Friday 24 March 2017

"The Lost City of Z" (Catholic Herald 24/03/17)


The true-life figure driving the transporting The Lost City of Z (*****, 15, 141 mins) is Percy Fawcett (Charlie Hunnam), a jobbing British Army serviceman of lowly descent who, while mapping the Bolivia-Peru border in 1906, became distracted by rumours of a mysterious city of gold: the same talk, we note, that lured conquistadors to their doom. For indie nearlyman James Gray, it’s a bold move into Herzog-Coppola territory: an obsessed character, the leafy unknown. “Success could change your lot considerably,” quoth a Royal Geographic Society bigwig to Fawcett; as for our hero, so for his director.

The wind is certainly at their backs. Where earlier Gray ventures dealt in stasis, here an enveloping forward motion propels both protagonist and film. It’s evident right from the opening deer hunt, officers tumbling over their steeds in sweeping overhead shots as Fawcett first veers off-track. Gray’s describing a thrilling moment when the world seemed wide open and up-for-grabs – if doubtless more dangerous, too.
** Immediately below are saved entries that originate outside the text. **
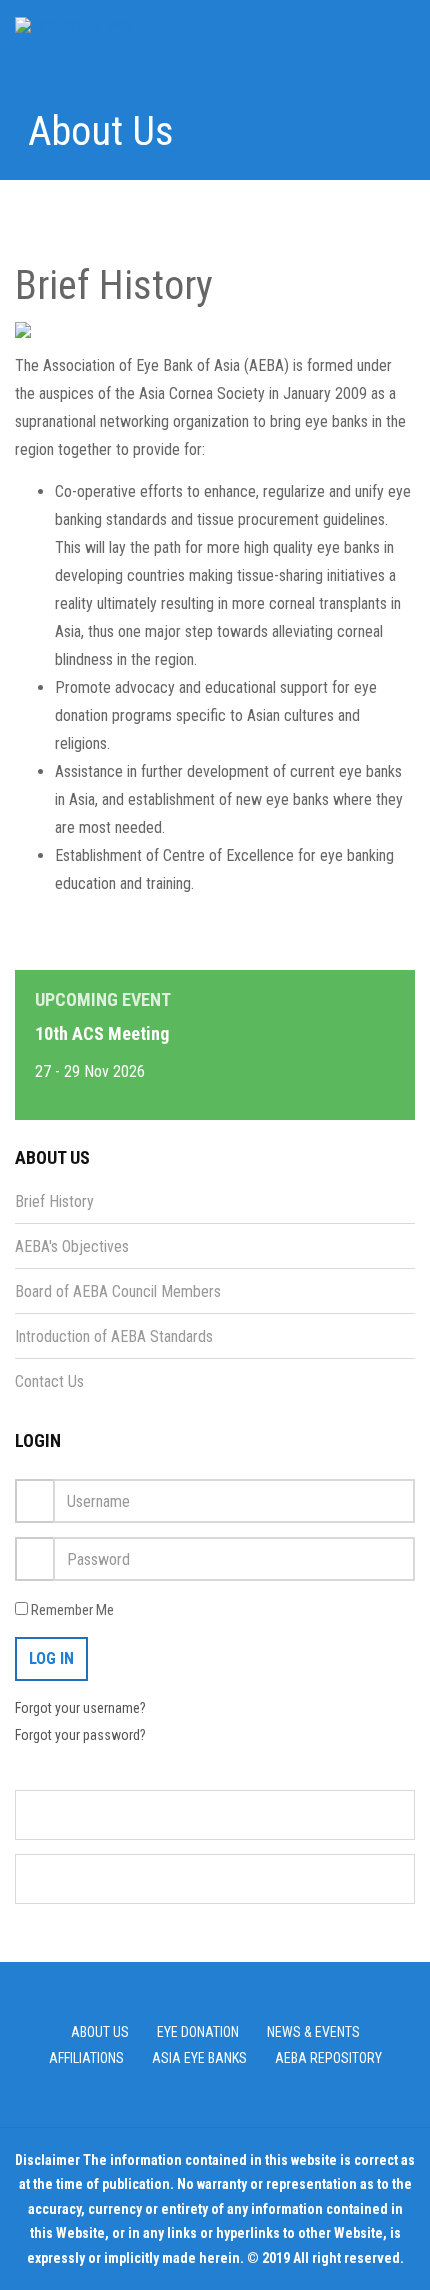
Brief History (54, 1201)
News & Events (313, 2032)
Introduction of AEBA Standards (114, 1336)
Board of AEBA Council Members (118, 1291)
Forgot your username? (80, 1708)
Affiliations (86, 2058)
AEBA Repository (328, 2058)
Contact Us (49, 1381)
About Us (100, 2032)
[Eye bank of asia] (73, 24)
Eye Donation (198, 2032)
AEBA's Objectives (72, 1246)
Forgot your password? (80, 1735)
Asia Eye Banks (199, 2058)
Immersive setpieces surpass even The Revenant’s heavily digitised spectacle: you instinctively duck whenever native arrows start to fly.

The film is not so boysy as to overlook the pull of home comforts, represented by Sienna Miller as Fawcett’s wife Nina, expecting the couple’s second child as hubby first takes his leave. Gray’s elegantly structured screenplay – drawn from David Grann’s nonfiction bestseller – proposes three such expeditions, each with different motivations. Fawcett seeks at various points to reclaim a family name; escape a marital row (while, conversely, initiating a dialogue with tribesmen); then, after the horrors of WWI, to reconnect with now-teenage son Jack (Tom Holland).

This final movement is where Gray reveals himself as a touch softer than Herzog, yet that empathy allows him to nurture something far more recognisable than crazed extremes in his seekers. For one, he coaxes a welcome wryness from Robert Pattinson, full-bearded as Fawcett’s aide-de-camp Henry Costin, and he keeps finding ways to illustrate why people were drawn to Fawcett’s eccentric mix of scrum-half solidity and high Romantic fervour – or Hunnam’s own blend of the two, for we’re also surely discovering this ever-improving actor en route.

That’s crucial, because what Z ultimately seeks to reveal is the El Dorado within: our glittering dreams, and where they carry us by day. The film is specific about the hardships incurred in such deviations, while also operating on some wider-roaming, metaphorical level. What Gray sees in Fawcett is the willingness to pursue a line as far as it goes, to see where it might lead – a pursuit that appears newly poignant as borders close and aspirations dim. Whether or not this is the film that wins these adventurers the audience they merit, you can’t accuse them of not going the extra mile.

The Lost City of Z opens in cinemas nationwide from today.